Data under study:

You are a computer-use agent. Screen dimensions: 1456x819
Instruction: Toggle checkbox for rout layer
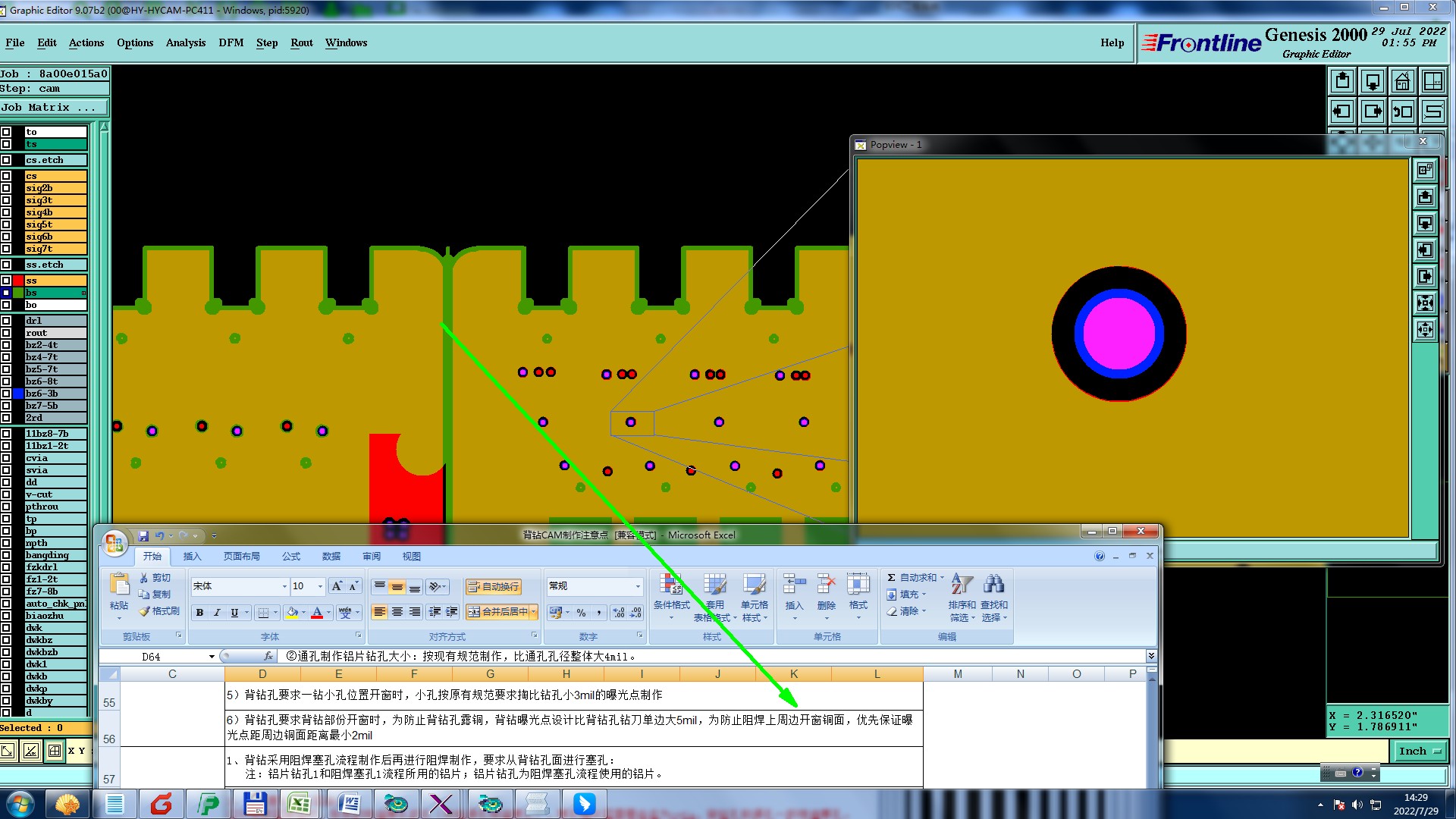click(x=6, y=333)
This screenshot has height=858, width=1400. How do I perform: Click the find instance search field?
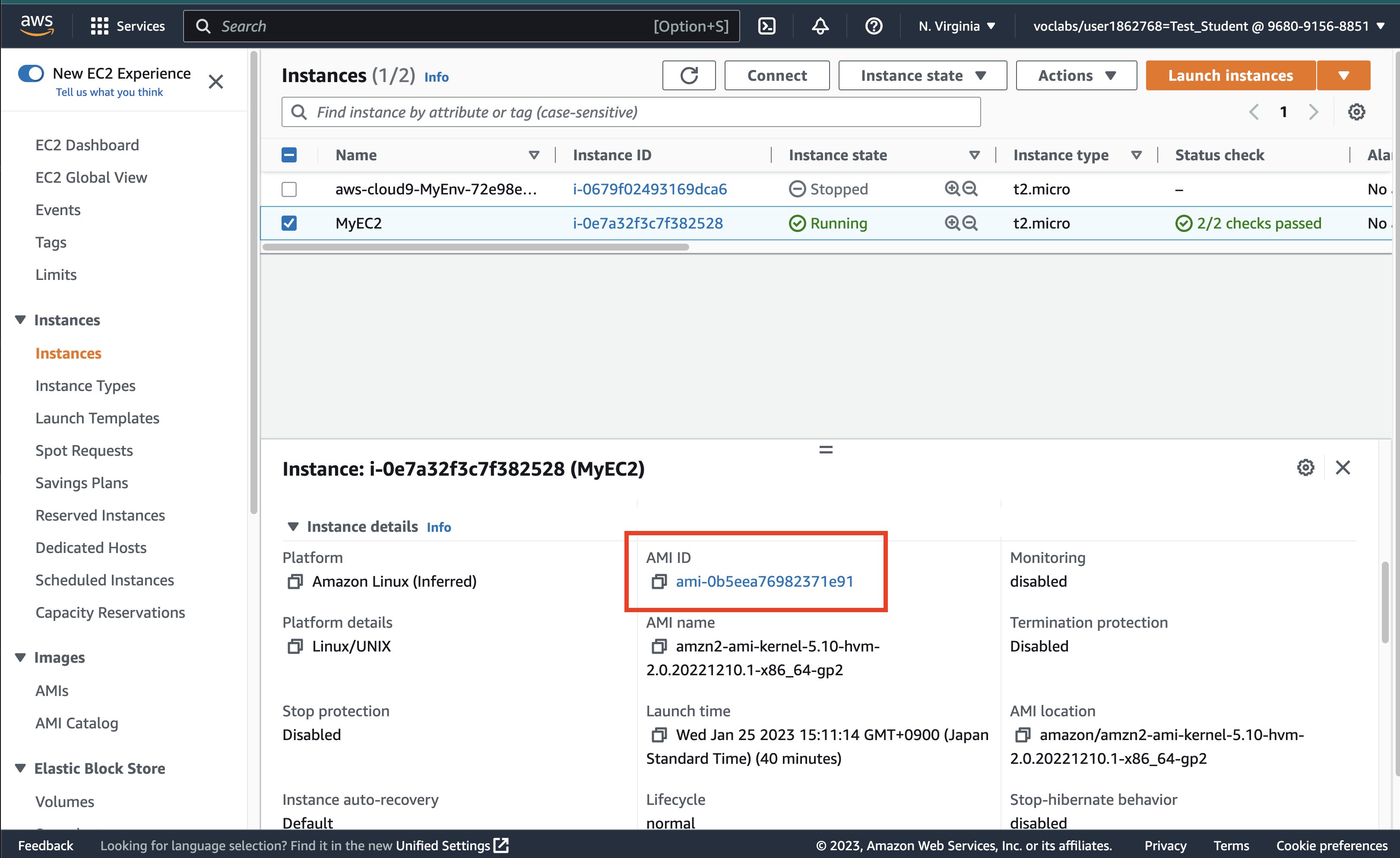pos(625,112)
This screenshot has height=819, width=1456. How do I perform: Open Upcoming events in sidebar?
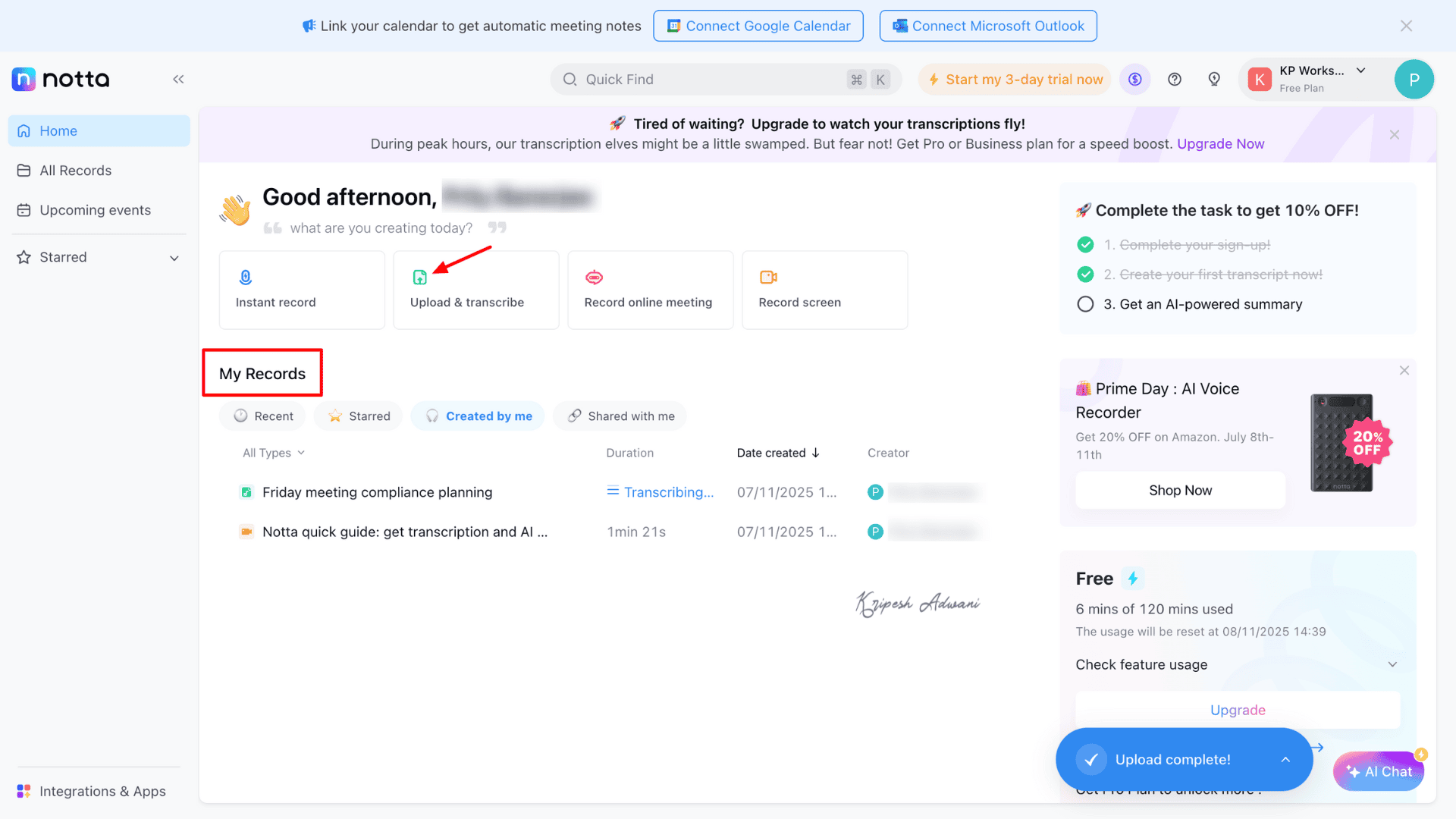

Activity:
The answer must be the exact lines from the line with "This screenshot has height=858, width=1400." to the final line of the data, both ends included, with no pictures.

Output of the exercise:
This screenshot has height=858, width=1400. How do I perform: Click the find instance search field?
pos(625,112)
This screenshot has height=819, width=1456. How do I perform: Open Upcoming events in sidebar?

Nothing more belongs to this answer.